A recently identified soldier from World War II will be arriving at Philadelphia International Airport on Saturday, May 11th at approximately 2:00 pm. You are welcome to be part of the motorcycle escort that will honor and escort him home to the Pottstown area. If you want to be part of this event, meet other riders at a firehouse located at 8201 Tinicum Avenue, Philadelphia Pa., at 1:30 pm.

Pottstown airman MIA since World War II accounted for
Carl M. Shaffer was on a bomber that crashed Jan. 21, 1944. His remains have been identified.

WRITTEN BY MIKE URBAN
POTTSTOWN, PA —
A Pottstown airman killed during World War II and declared missing in action for almost 75 years has now been accounted for, the Department of Defense announced.

Army Air Forces Staff Sgt. Carl M. Shaffer, 22, was aboard a B-24J bomber nicknamed Gallopin’ Gus that crashed in the Tarawa Atoll in the Pacific on Jan. 21, 1944.

On Dec. 20, a set of remains found in 2017 on Betio Island was confirmed as his by the Defense POW/MIA Accounting Agency, and is awaiting transport to his family.

Shaffer, a graduate of Pottstown High School, lived on North Charlotte Street in Pottstown before he entered the Army, according to Cheryl Detweiler of Royersford, his niece and closest living relative.

◆ **TASK LIST**
1 - Summarize the passage on the Pottstown airman in two sentences.
2 - Please echo the stretch of the passage on the Pottstown airman from "WRITTEN BY MIKE" through "closest living relative.".
3 - In the passage on the Pottstown airman, what was the nickname of the bomber Shaffer was aboard?
The entries that come next have no connection to the passage on the Pottstown airman.

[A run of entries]
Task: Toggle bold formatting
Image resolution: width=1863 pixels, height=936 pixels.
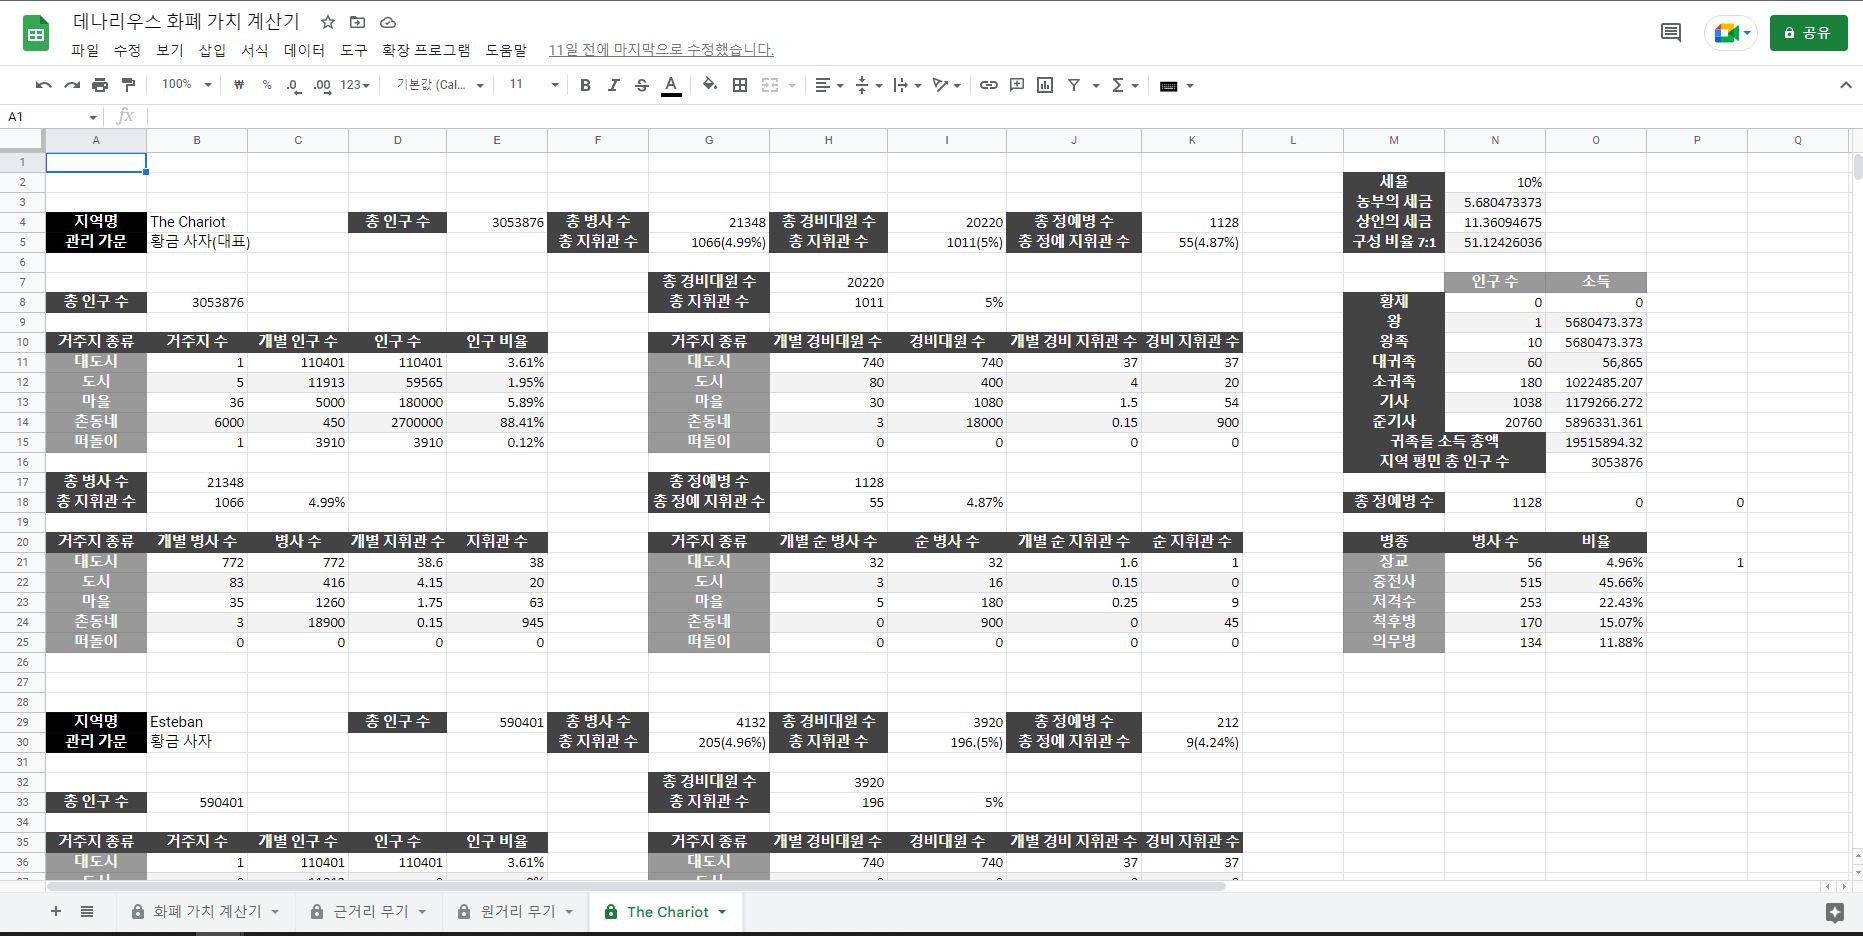Action: tap(585, 85)
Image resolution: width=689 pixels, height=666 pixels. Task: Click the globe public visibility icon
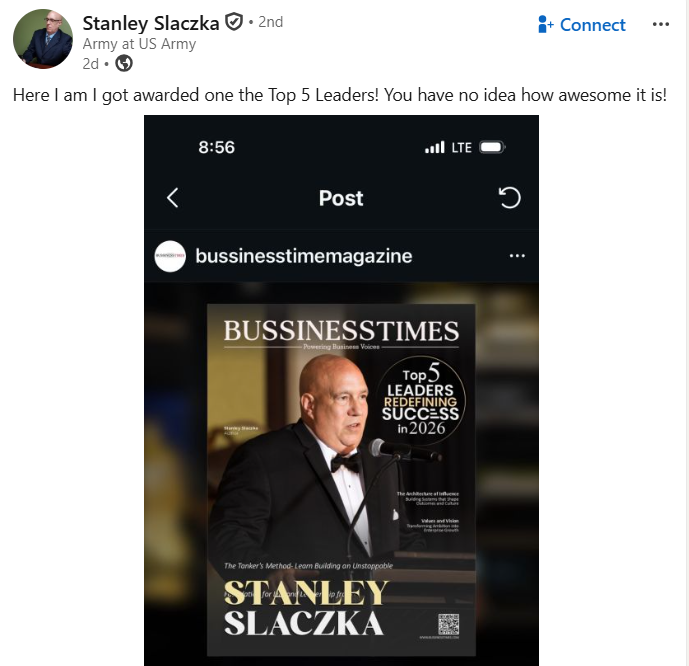124,63
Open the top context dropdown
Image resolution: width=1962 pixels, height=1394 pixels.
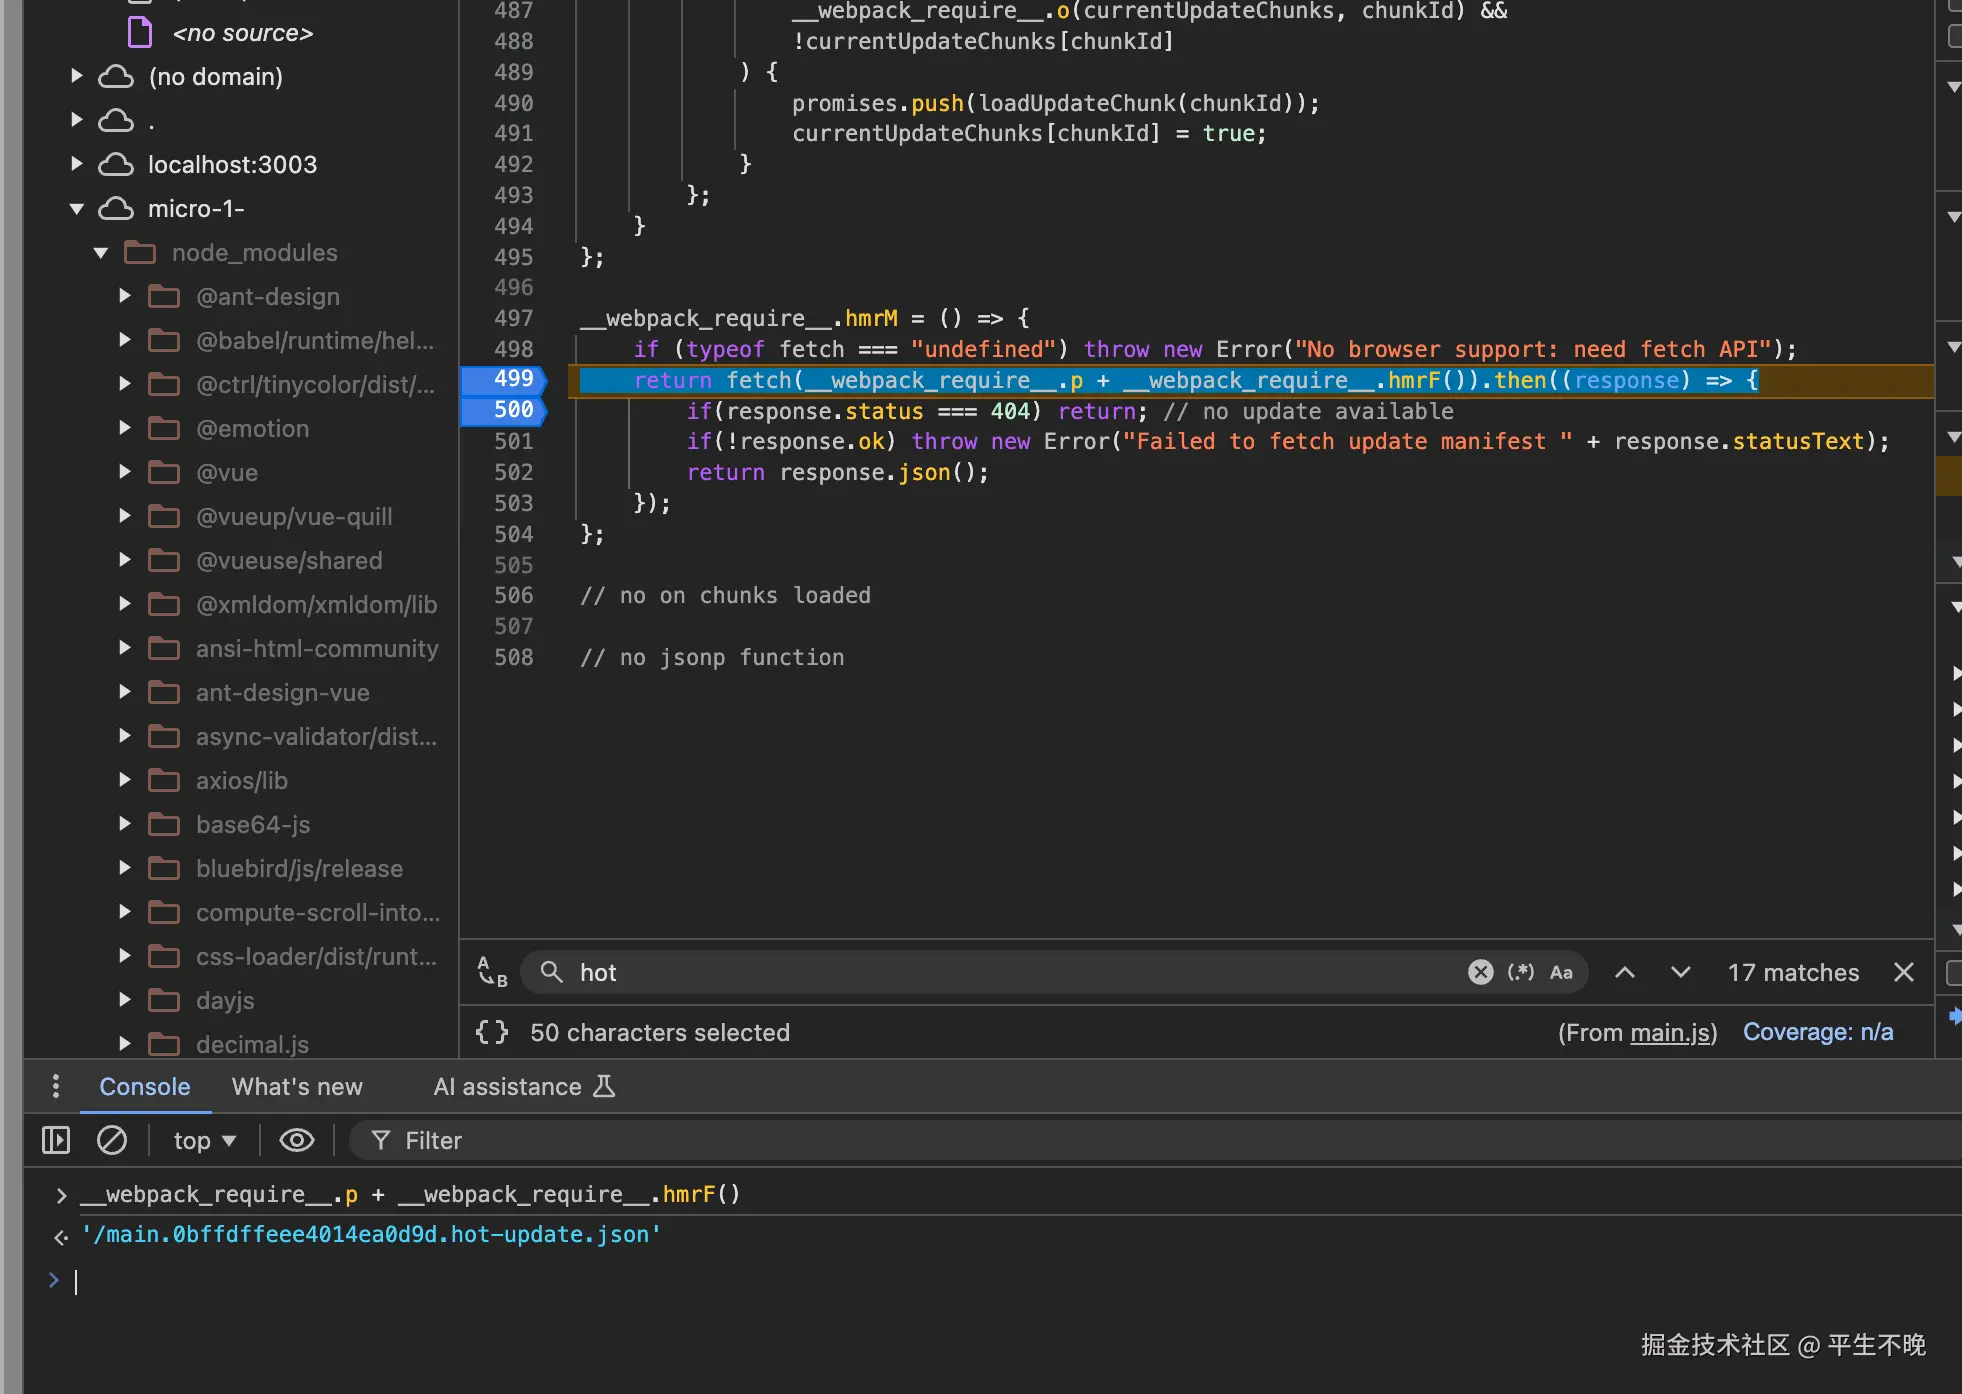(x=204, y=1140)
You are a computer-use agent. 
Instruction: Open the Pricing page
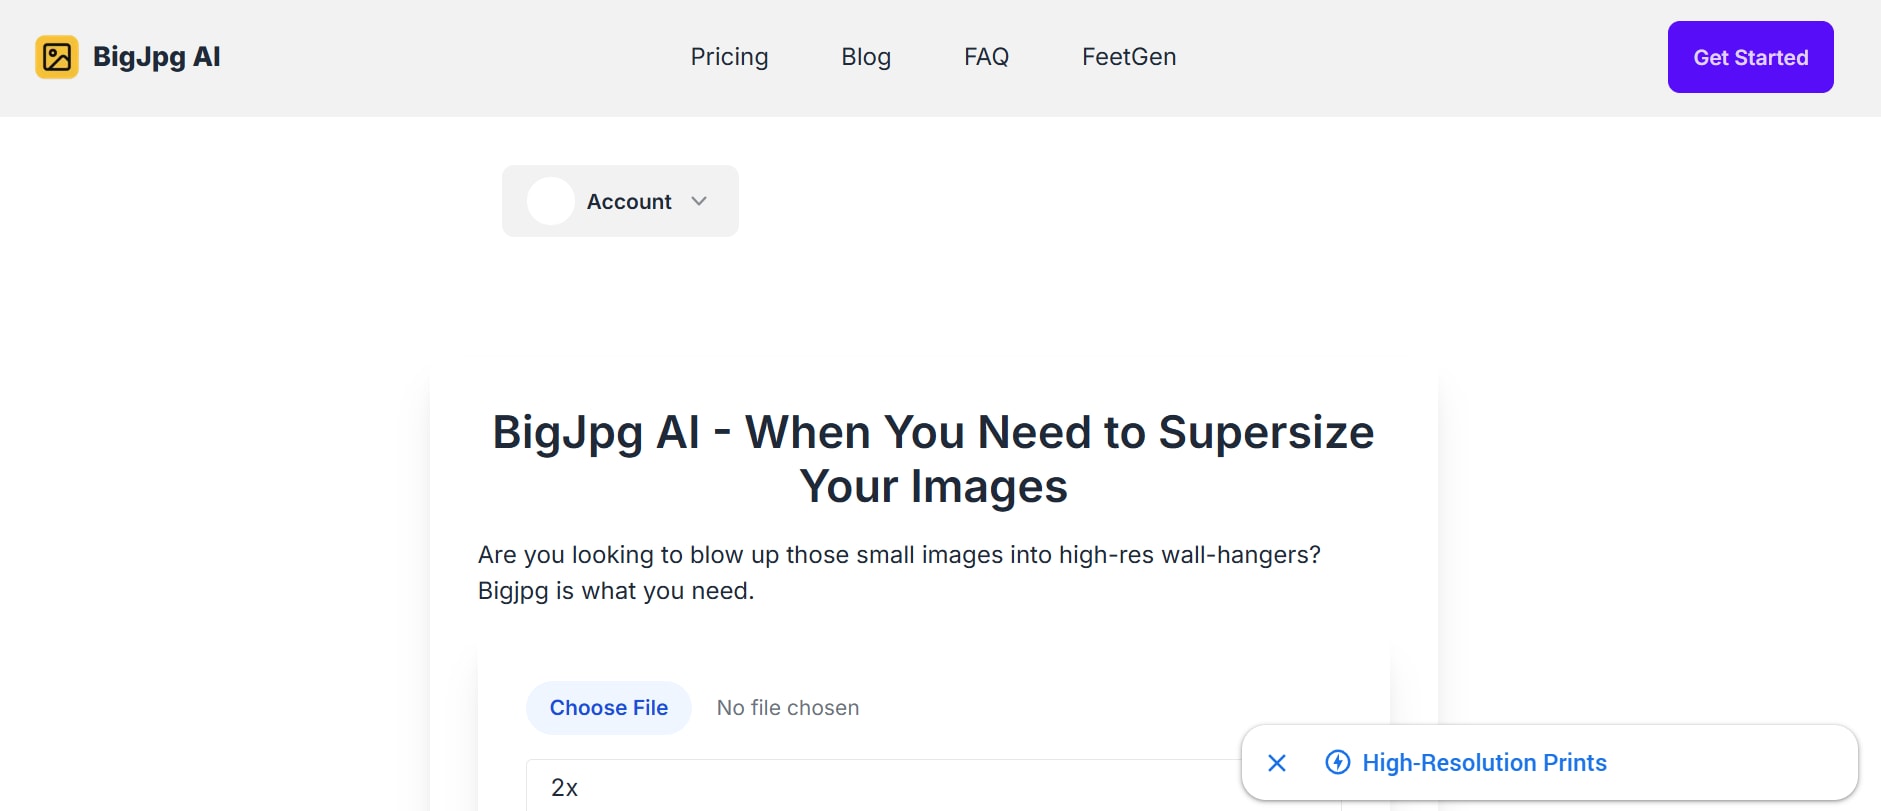pyautogui.click(x=729, y=57)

◆ **SOLUTIONS FOR EACH TASK**
1 - Army Air Forces Staff Sgt. Carl M. Shaffer, a Pottstown airman declared missing in action after his B-24J bomber crashed in the Tarawa Atoll on Jan. 21, 1944, has been accounted for, the Department of Defense announced. Remains found on Betio Island in 2017 were confirmed as his on Dec. 20 and are awaiting transport to his family.

2 -
WRITTEN BY MIKE URBAN
POTTSTOWN, PA —
A Pottstown airman killed during World War II and declared missing in action for almost 75 years has now been accounted for, the Department of Defense announced.

Army Air Forces Staff Sgt. Carl M. Shaffer, 22, was aboard a B-24J bomber nicknamed Gallopin’ Gus that crashed in the Tarawa Atoll in the Pacific on Jan. 21, 1944.

On Dec. 20, a set of remains found in 2017 on Betio Island was confirmed as his by the Defense POW/MIA Accounting Agency, and is awaiting transport to his family.

Shaffer, a graduate of Pottstown High School, lived on North Charlotte Street in Pottstown before he entered the Army, according to Cheryl Detweiler of Royersford, his niece and closest living relative.

3 - Gallopin’ Gus